Economy and infrastructure

Economic structure

In earlier times, when the only income earners in Oberalben were farmers and a few craftsmen, there also stood within the village’s limits two mills. One stood downstream from the village in the Kuralb valley. This was a watermill at which farmers could only have their grain ground when the actual domain mill in Ruthweiler was overburdened. A newer mill stood on the Stegbach, and thus upstream from the village. Both mills shut down for good as early as the 19th century. Also in business within municipal limits during the 18th century was a small silver mine. There are still agricultural operations even today. Worthy of mention is one family that works the land as a secondary occupation, and strictly organically.
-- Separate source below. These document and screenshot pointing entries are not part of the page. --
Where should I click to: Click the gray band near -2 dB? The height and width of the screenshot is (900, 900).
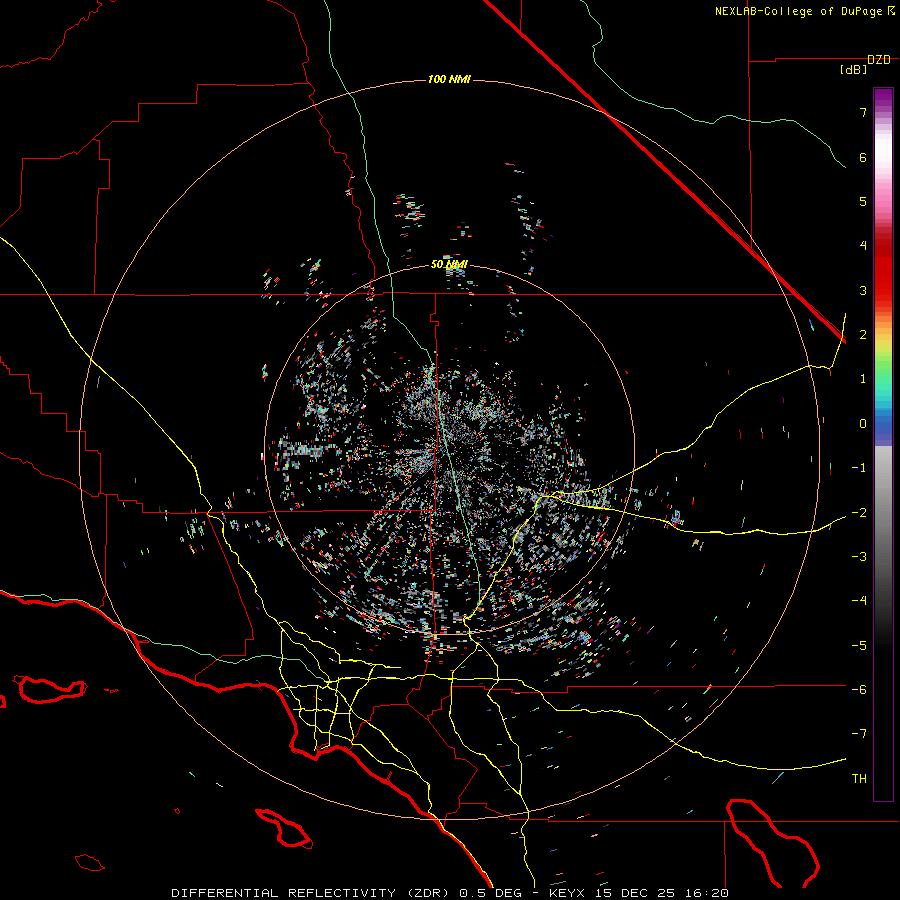click(x=882, y=510)
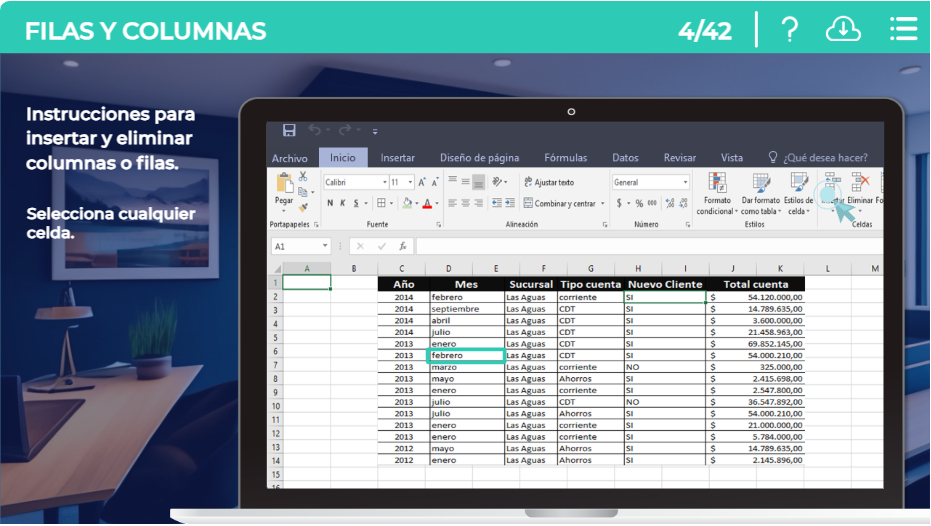
Task: Switch to the Insertar ribbon tab
Action: coord(397,158)
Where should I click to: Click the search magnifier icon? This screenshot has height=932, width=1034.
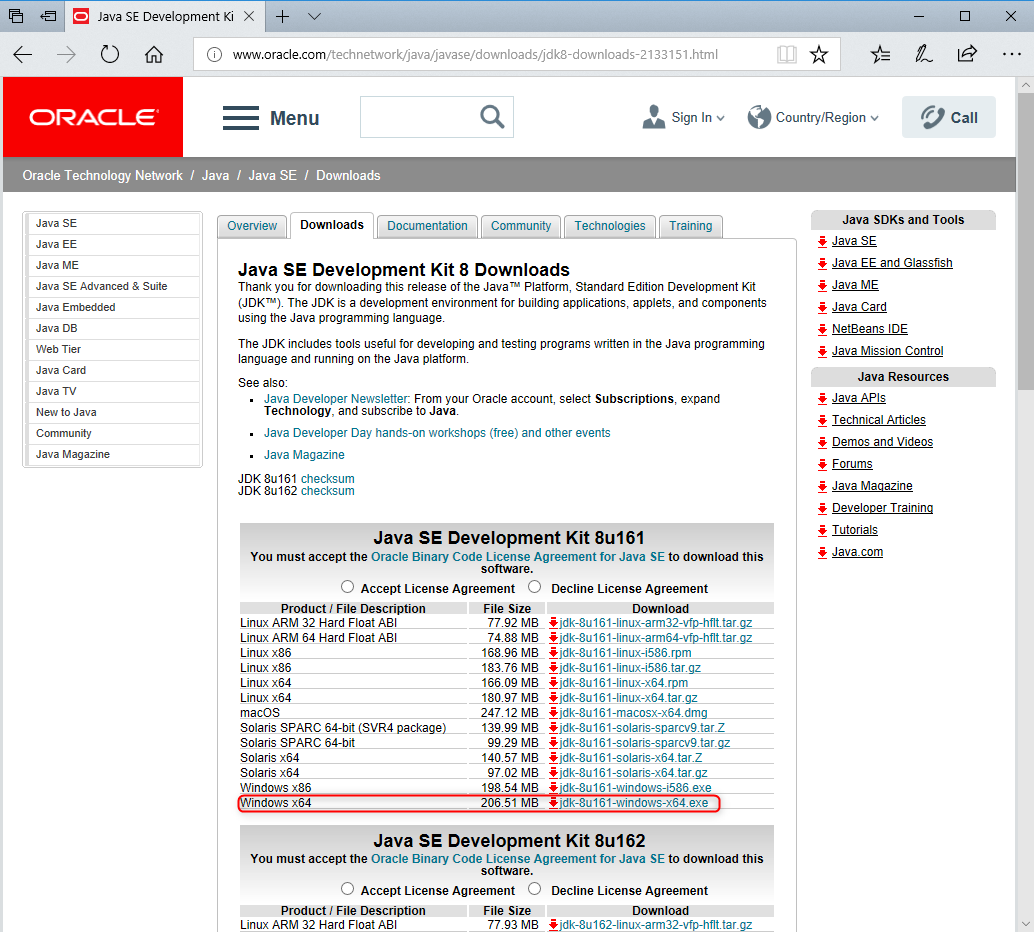492,117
The great majority of Oberalben inhabitants must commute to jobs outside the village. It is believed that there are future opportunities for the village in tourism.[24]

Education

Originally, schoolchildren from Oberalben and the Mayweilerhof had to attend classes in Ulmet. Beginning in 1762, Oberalben, like other places in the Amt of Ulmet too, officially got a winter school (a school geared towards an agricultural community’s practical needs, held in the winter, when farm families had a bit more time to spare), after having had “provisory instruction” already for a few years. The first known teacher at the winter school was the former Ulmet reeve Johann Schreiner. For this teacher the municipality paid three barrels and two Sester of corn (wheat or rye) as well as 2 Rhenish guilders, 2 Batzen and 4 Pfennige in cash. Oberalben did not get its own schoolhouse until 1834. This was expanded in 1875 and given a little belltower. Another schoolhouse was built in 1892/1893 on the way leading out of the village towards the east. School was then held there while the old schoolhouse in the middle of the village served as the teacher’s dwelling. In 1971, the village school was dissolved. Today, primary school pupils and Hauptschule students attend their respective schools in Kusel.[25]

Transport

Oberalben lies on Kreisstraße 23, which branches off Landesstraße 76 near Thallichtenberg and leads by way of Körborn, Dennweiler-Frohnbach and Oberalben to Kreisstraße 22 near the Mayweilerhof. On Kreisstraße 22, drivers can reach Bundesstraße 420 in about 3 km, which leads straight into Kusel (5 km). To the south runs the Autobahn A 62 (KaiserslauternTrier). The interchange near Konken lies roughly 10 km away. The nearest station is Kusel station, which is the terminus of the Landstuhl–Kusel railway, connecting to Kaiserslautern and is served by an hourly Regionalbahn service RB 67, called the Glantalbahn (the name of which refers to the Glan Valley Railway, which shared some of the route of the Landstuhl–Kusel line).[26]